義父の部屋

2019.05.09
記者ノート

 昨年11月に亡くなった義父の部屋で、この原稿を打っている。4畳ほどの広さだが、タンスなども置かれているので、人ひとりが寝られるほどのスペースしかない。物は多いが、整理されているので散らかってはいない。几帳面な性格が現れている。

 まもなく10カ月になる我が娘が、最近つかまり立ちができるようになったのをいいことに、机の縁を持って立ち上がり、パソコンの「Enterキー」を押し続ける遊びをしに近づいてきた。邪魔をされないよう、静かな環境を求めて義父の部屋に移動した。

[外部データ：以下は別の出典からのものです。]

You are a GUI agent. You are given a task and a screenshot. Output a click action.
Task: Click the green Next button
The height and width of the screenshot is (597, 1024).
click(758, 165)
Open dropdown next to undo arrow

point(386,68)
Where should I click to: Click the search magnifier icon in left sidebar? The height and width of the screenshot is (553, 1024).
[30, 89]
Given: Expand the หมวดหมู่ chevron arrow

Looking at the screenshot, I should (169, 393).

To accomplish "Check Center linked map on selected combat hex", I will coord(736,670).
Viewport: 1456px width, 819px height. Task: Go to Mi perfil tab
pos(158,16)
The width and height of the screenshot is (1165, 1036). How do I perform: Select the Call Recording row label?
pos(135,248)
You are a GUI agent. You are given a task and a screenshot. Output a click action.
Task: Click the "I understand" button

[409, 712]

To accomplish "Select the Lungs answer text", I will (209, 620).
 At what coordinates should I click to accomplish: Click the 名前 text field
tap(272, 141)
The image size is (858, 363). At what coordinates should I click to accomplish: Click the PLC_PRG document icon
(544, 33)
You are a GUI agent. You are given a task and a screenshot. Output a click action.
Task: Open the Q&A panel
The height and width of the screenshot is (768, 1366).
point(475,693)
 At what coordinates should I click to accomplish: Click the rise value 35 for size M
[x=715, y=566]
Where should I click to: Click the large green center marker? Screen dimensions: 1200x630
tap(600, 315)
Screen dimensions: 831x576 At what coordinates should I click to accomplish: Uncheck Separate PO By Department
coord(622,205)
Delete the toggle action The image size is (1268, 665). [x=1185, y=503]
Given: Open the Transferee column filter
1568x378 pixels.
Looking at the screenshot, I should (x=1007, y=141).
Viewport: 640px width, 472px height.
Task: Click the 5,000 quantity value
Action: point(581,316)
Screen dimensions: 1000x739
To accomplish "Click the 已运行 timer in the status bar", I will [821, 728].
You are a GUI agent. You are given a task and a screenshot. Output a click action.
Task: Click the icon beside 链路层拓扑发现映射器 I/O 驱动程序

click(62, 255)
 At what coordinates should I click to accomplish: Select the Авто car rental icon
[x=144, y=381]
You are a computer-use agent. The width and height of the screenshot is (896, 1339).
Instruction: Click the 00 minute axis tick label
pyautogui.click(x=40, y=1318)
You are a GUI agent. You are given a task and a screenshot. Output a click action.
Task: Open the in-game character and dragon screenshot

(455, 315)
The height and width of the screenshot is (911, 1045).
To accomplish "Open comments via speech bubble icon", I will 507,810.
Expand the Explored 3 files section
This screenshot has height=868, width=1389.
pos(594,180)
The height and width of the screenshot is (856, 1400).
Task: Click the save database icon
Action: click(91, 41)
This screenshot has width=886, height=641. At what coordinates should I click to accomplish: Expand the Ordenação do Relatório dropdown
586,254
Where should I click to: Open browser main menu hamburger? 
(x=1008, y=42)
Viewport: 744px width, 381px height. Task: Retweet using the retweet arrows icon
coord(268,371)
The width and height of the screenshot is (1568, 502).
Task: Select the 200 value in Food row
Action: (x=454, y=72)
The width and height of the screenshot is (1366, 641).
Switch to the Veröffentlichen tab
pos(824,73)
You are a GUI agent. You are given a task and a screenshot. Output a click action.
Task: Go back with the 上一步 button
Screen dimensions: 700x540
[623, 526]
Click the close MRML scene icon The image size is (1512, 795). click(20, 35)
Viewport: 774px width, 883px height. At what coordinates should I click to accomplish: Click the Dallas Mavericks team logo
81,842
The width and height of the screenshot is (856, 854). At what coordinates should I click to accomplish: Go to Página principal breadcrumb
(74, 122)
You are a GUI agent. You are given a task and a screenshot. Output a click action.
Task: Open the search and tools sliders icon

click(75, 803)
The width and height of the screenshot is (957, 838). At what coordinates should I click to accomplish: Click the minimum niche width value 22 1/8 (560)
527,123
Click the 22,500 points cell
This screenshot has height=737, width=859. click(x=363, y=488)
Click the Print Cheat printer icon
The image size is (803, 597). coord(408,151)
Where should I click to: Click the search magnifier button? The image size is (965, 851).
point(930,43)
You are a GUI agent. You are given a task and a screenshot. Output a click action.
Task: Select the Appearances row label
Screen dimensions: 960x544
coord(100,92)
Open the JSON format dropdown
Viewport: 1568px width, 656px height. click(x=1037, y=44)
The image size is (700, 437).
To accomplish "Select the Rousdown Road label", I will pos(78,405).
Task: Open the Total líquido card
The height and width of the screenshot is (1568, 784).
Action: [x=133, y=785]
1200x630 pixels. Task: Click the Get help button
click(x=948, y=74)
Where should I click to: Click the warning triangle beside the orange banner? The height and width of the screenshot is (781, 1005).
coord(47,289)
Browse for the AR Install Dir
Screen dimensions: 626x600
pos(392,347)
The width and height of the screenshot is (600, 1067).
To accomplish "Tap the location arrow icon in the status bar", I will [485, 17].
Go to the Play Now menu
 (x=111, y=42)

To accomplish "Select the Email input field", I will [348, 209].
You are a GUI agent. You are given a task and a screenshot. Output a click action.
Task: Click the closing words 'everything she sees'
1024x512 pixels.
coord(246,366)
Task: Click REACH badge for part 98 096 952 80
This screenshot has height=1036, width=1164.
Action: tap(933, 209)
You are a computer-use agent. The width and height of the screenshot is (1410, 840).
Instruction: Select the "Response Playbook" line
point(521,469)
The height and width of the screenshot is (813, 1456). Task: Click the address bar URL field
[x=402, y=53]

 義父は晩年、病気の影響で歩行が不自由だったので、一日のほとんどを自室で過ごしていた。部屋の引き戸を開けていろんな会話をしたが、義父は仕事で丹波栗を育てていたこともあり、栽培の楽しさや難しさ、丹波栗を取り巻く情勢や今後の展望などを熱く語りかけてくれた。

 義父が亡くなり、半年後に元号が変わった。ともに過ごした「平成」は過去のものになり、一緒に新しい時代を生きていくことはできない。娘の成長を見てほしかったなぁと、感傷に浸った連休の終わりだった。(田畑知也)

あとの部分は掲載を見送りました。